* [OBJECTIVE]: In the text on the 23rd Avenue greenway, where is the community open house being held?

--- BEGIN TEXT SHOWN ---

A neighborhood greenway is simply not a replacement or alternative to building safe bike lanes on commercial streets. These commercial streets should be places that bring neighbors together, not walls that split a neighborhood in half. People should be able to walk and bike safely from their homes to the doors of neighborhood restaurants and cultural centers. A neighborhood greenway might get you a block or two away, but that’s a block or two short of the goal.

So yes, let’s build a great neighborhood greenway (or two) in the Central District. But let’s also keep working to make sure investments in the city’s planned remake of 23rd Avenue put neighbors first.

Wednesday’s meeting will focus on potential paths (seen on the map above) for routes parallel to 23rd Ave where a bike friendly greenway could be implemented.

23rdGreen_logoYou’re Invited!

The city is seeking input on where the 23rd Avenue Corridor greenway should be constructed. Please join us at a community open house to discuss the route and some of the features it will include. Be a part of creating a great greenway for all!

Community Open House
Wednesday, November 6
5:30 – 7:30 p.m.
Nova High School auditorium
300 20th Avenue East
Seattle

To request an interpreter, please call (206) 733-9990.

You can also provide feedback to planner Maribel.cruz@seattle.gov.

Potential features of the greenway include:

  • Pavement markings and signage to alert motorists  to expect people bicycling

  • Improved crosswalks and ADA curb ramps to make pedestrian mobility easier

  • Way-finding to provide guidance along the route, letting people know where the greenway goes and what’s nearby, like parks, schools and business districts

  • Median islands, traffic circles, curb bulbs and speed humps to help reduce vehicle speeds and discourage drivers from avoiding arterials by cutting through on neighborhood streets

  • New signage to control traffic crossing the greenway and make crossings easier for pedestrians and bicyclists

Another potential route not currently on the City’s drawing board could utilize 19th Ave to connect the greenway to Capitol Hill’s Interlaken Park to also help calm the increasingly busy street. You’ll have to speak up loudly to get that idea to go anywhere, however, and, sorry neighbors, speed humps on 19th are probably out of the question.

One group likely to be rallying around the 23rd Ave initiatives is the newly formed Miller Park Neighbors. CHS reported this spring on a group of neighbors living along Capitol Hill’s eastern edge working together to plan a new “Not NIMBY but neighborhood” community council for the area. On Monday, that group will hold its first meeting:

The “Miller Park Neighbors” group is coming to life! The inaugural meeting will be at 7PM on Monday, November 11th at the home of Tamara Broadhead, 310 21st Avenue East, garage entrance (street level).

• A small group of us agreed this Spring to start a new neighborhood group, which we named “Miller Park Neighbors”, to represent our collective assorted concerns and interests.
• Our borders will be (roughly) Madison to Aloha and 19th to 23rd.

--- END TEXT SHOWN ---
--- BEGIN AVAILABLE DATA ---

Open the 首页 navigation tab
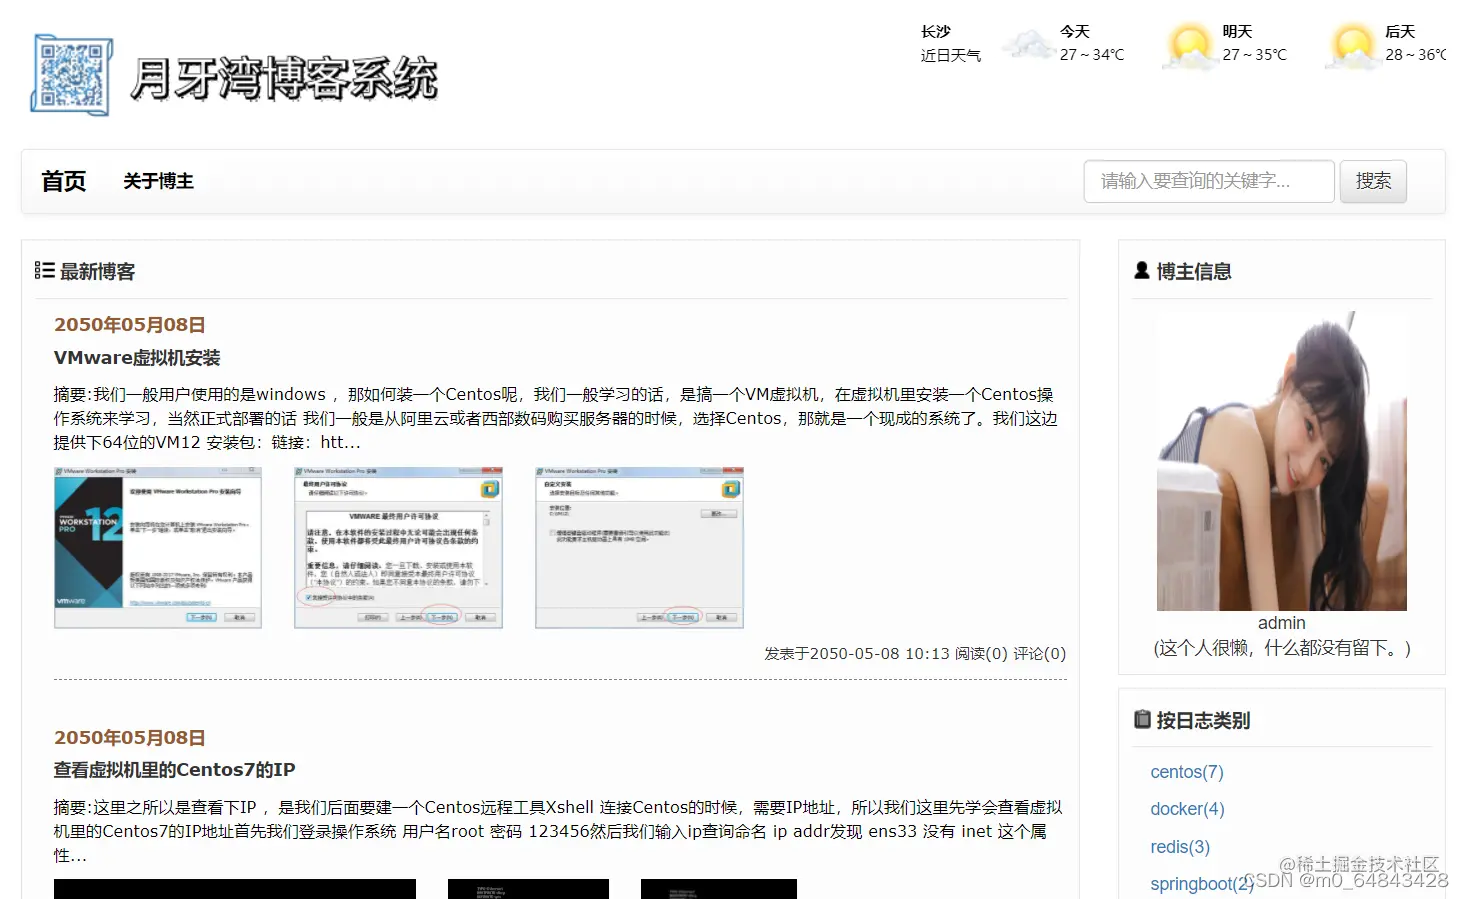This screenshot has width=1464, height=899. pos(63,181)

--- END AVAILABLE DATA ---

* [RESPONSE TO THE TASK]: Nova High School auditorium, 300 20th Avenue East, Seattle